Pladomir’s face lightened to a pale hue.
Quick First Draft Notes:
“Vornis reunites with Tyle Dhaston” – I wasn’t going to ever have Tyle in the story again but his chemistry with Vornis is just too good. I think it’s good, anyway. At least they’re not trying to kill each other this time.
“The captain and the crew of the Nameless” – This part probably isn’t necessary. Do you REALLY need to see Cougo act like a jerk to more people?
“Dark, Darrow, Jelk, and Tenny run” – This is just a few lines that describe people running somewhere! This is also the reason why I was getting impatient with One Piece the other week. At least mine doesn’t go on for TWELVE PAGES. >:(
“Mackaba pops out of the fountain wearing a thong” – I have no idea what sort of undergarments prisons use, but I’m betting they use a bright orange thong. Is it time to give my browser search history another embarrassing subject? I think so! 😉
“King and Elder Sain” – I’m kind of abrupt here, and I’m not sure if this is the proper place for some of this info to be dropped, but hey––that’s what first drafts are for! You can quote me on that in twenty years.

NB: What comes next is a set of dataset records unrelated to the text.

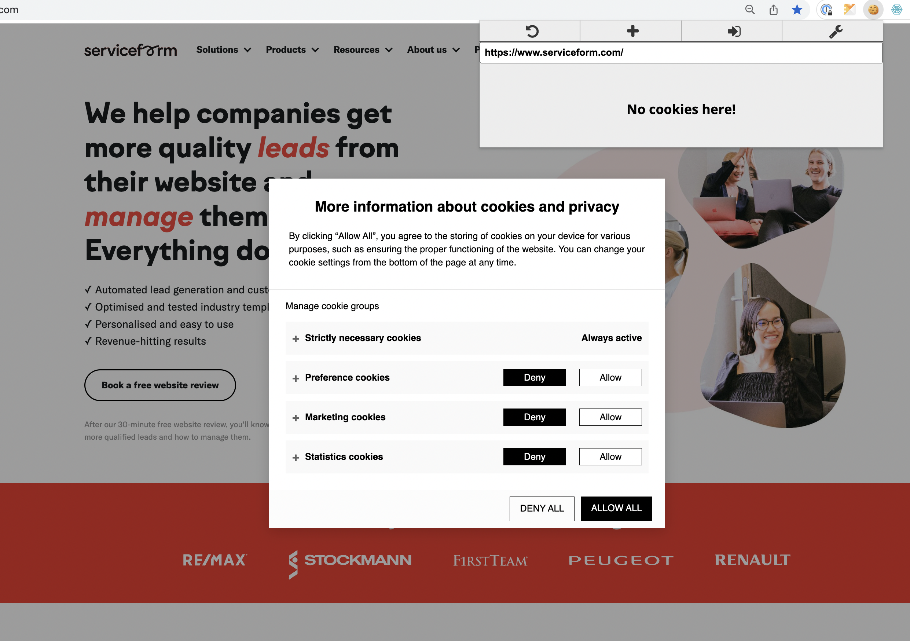
Task: Click the ALLOW ALL button
Action: coord(616,509)
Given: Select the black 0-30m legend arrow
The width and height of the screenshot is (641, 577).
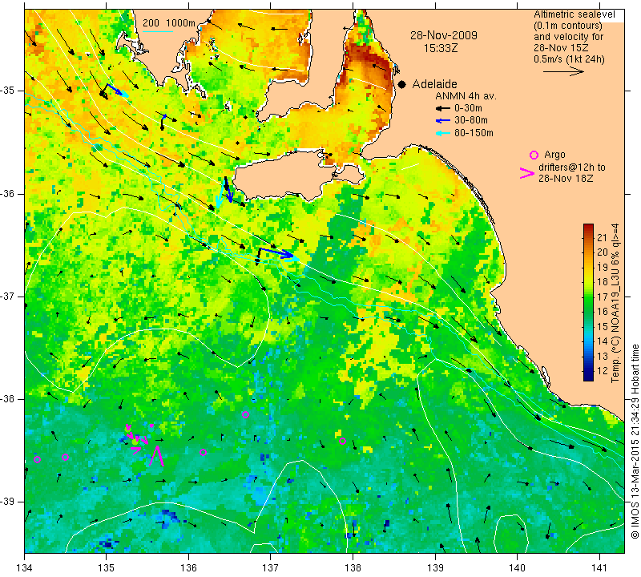Looking at the screenshot, I should [441, 108].
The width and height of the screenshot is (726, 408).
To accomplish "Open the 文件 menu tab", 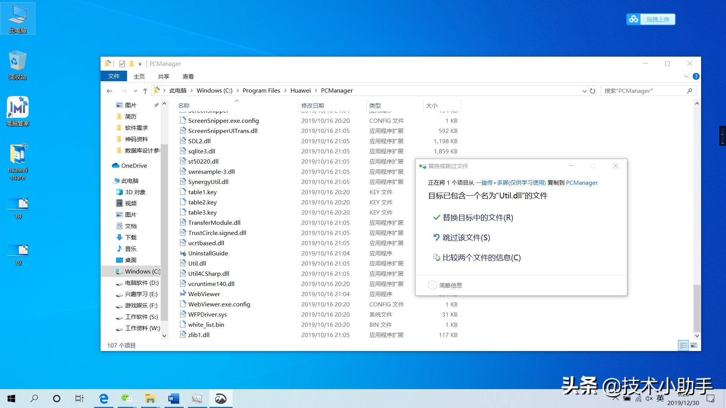I will coord(113,76).
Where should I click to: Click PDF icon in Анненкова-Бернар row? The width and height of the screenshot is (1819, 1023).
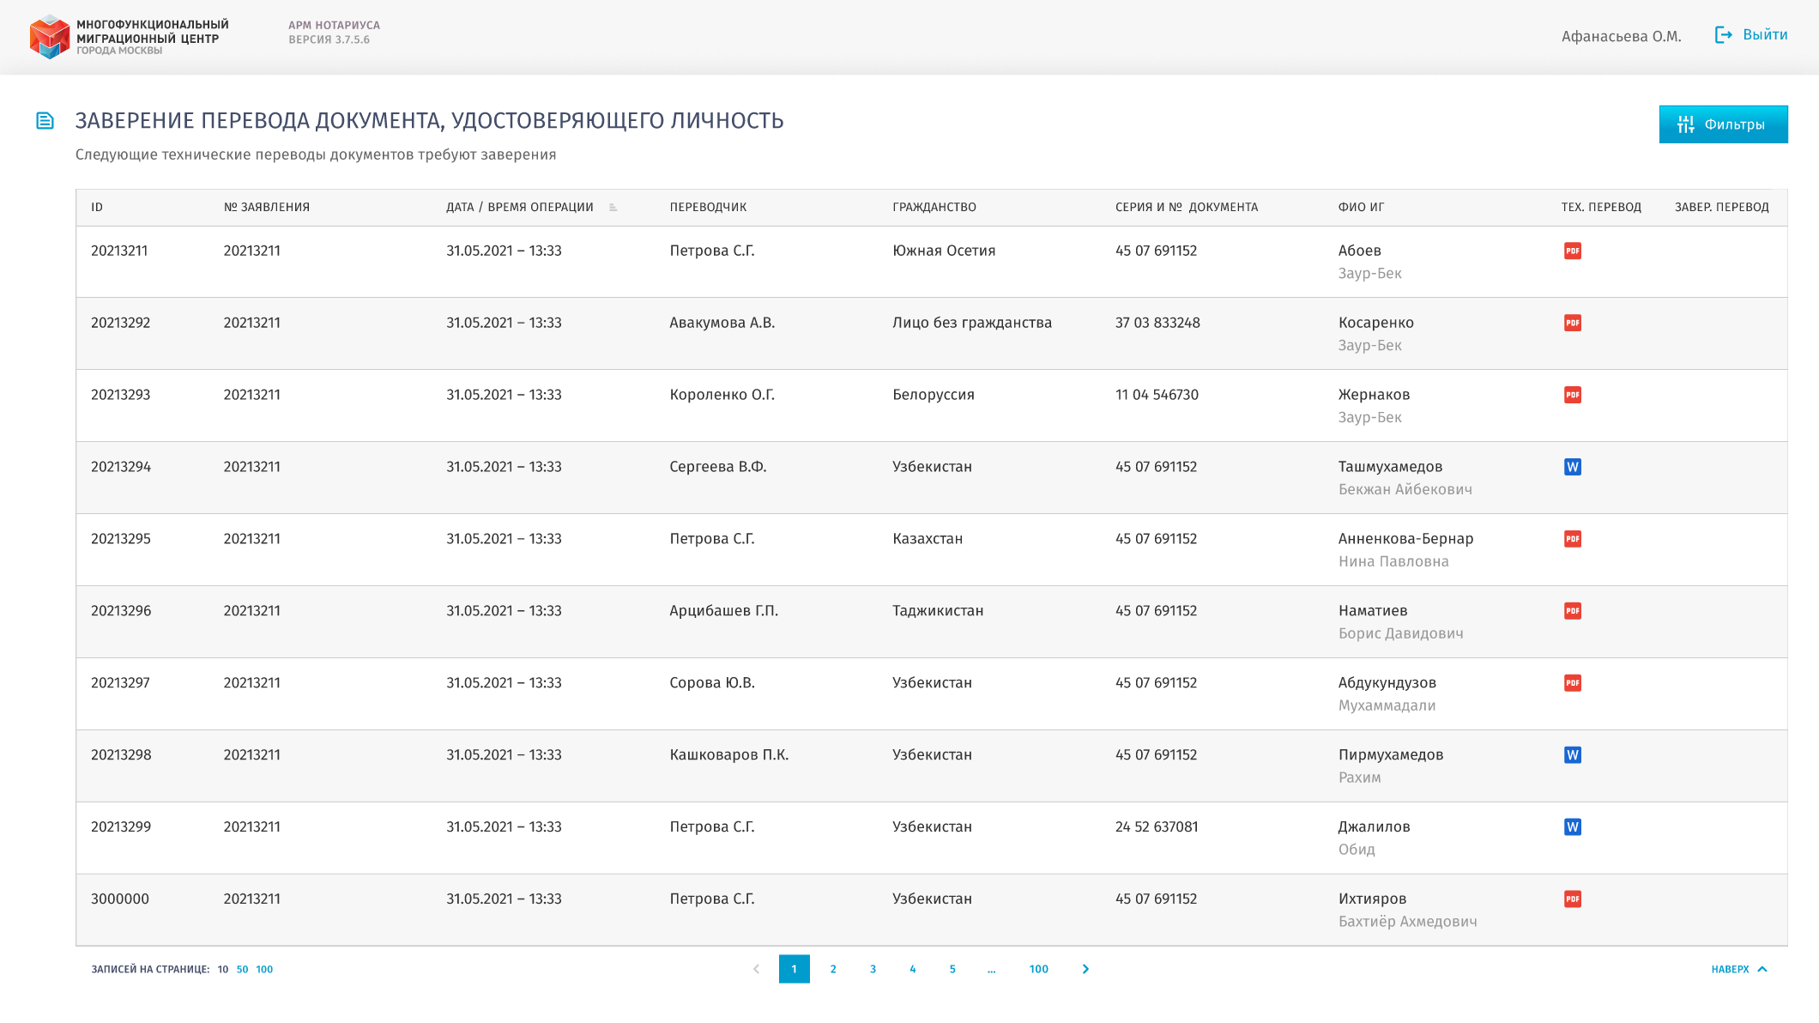point(1572,539)
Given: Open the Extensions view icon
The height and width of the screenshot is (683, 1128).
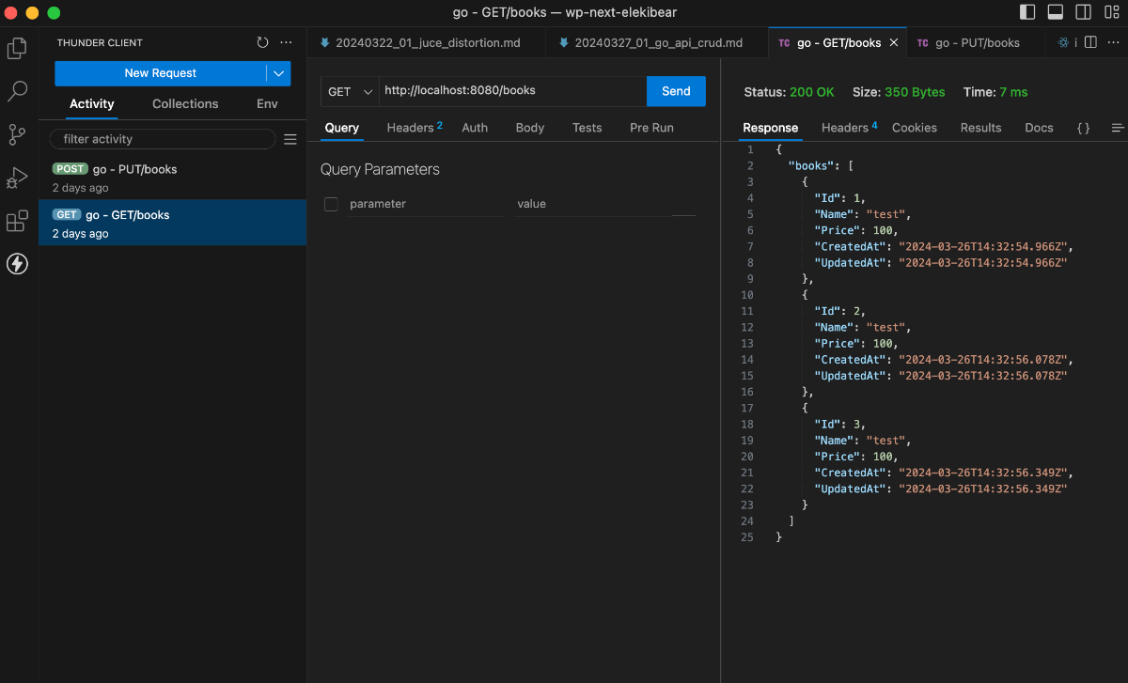Looking at the screenshot, I should 17,221.

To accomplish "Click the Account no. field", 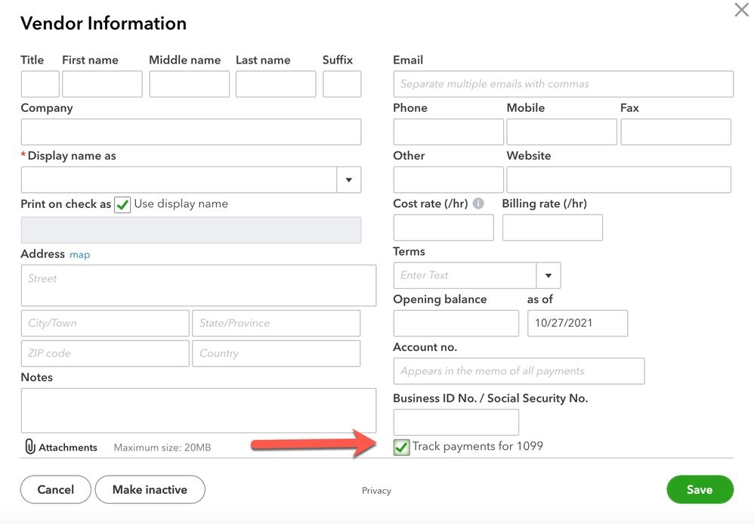I will pos(518,371).
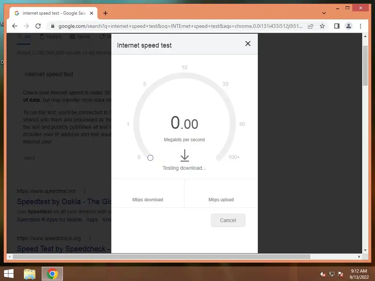Cancel the running speed test
The width and height of the screenshot is (375, 281).
pyautogui.click(x=228, y=220)
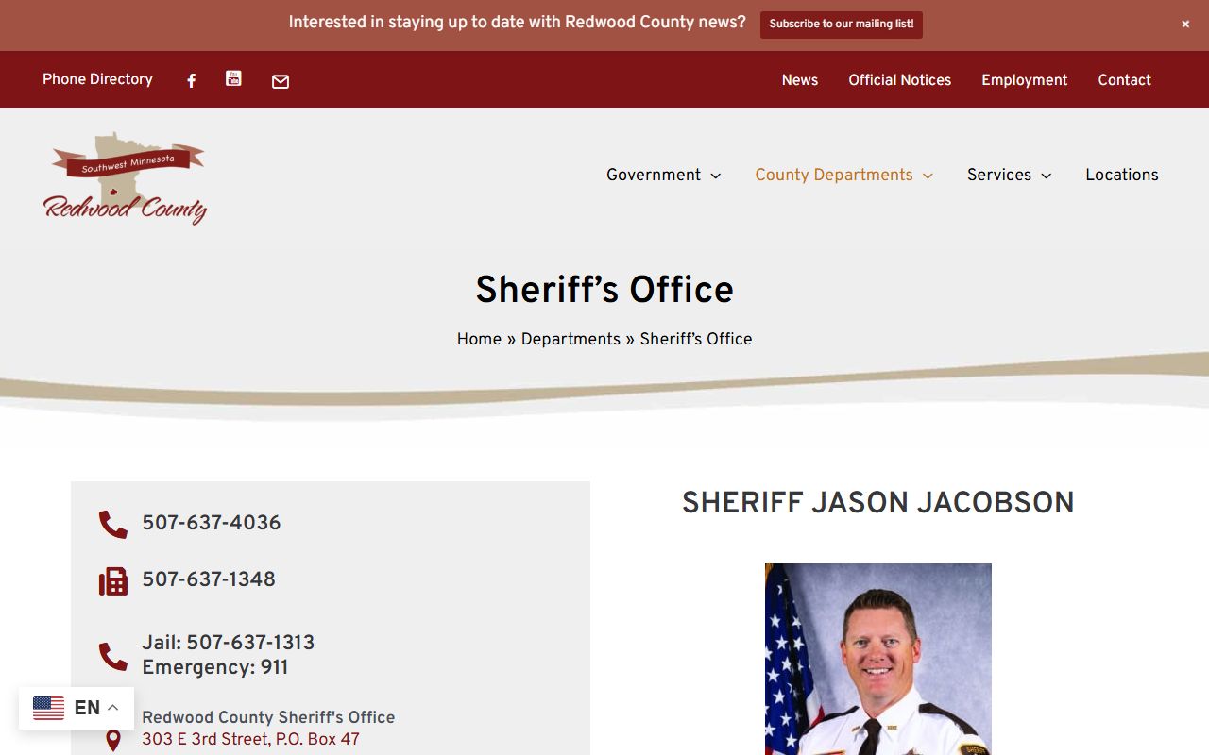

“Mean and Pladomir” – At first I had no idea how Mean was going to escape through the gas. The boring way would be “Just hold your breath and fly through.” Then it hit me––if she can move objects with her power why can’t she learn to move air itself? Gravity does affect gasses. Except the gasses creating the dome that’s trapping her, apparently. I’ll have to work on that.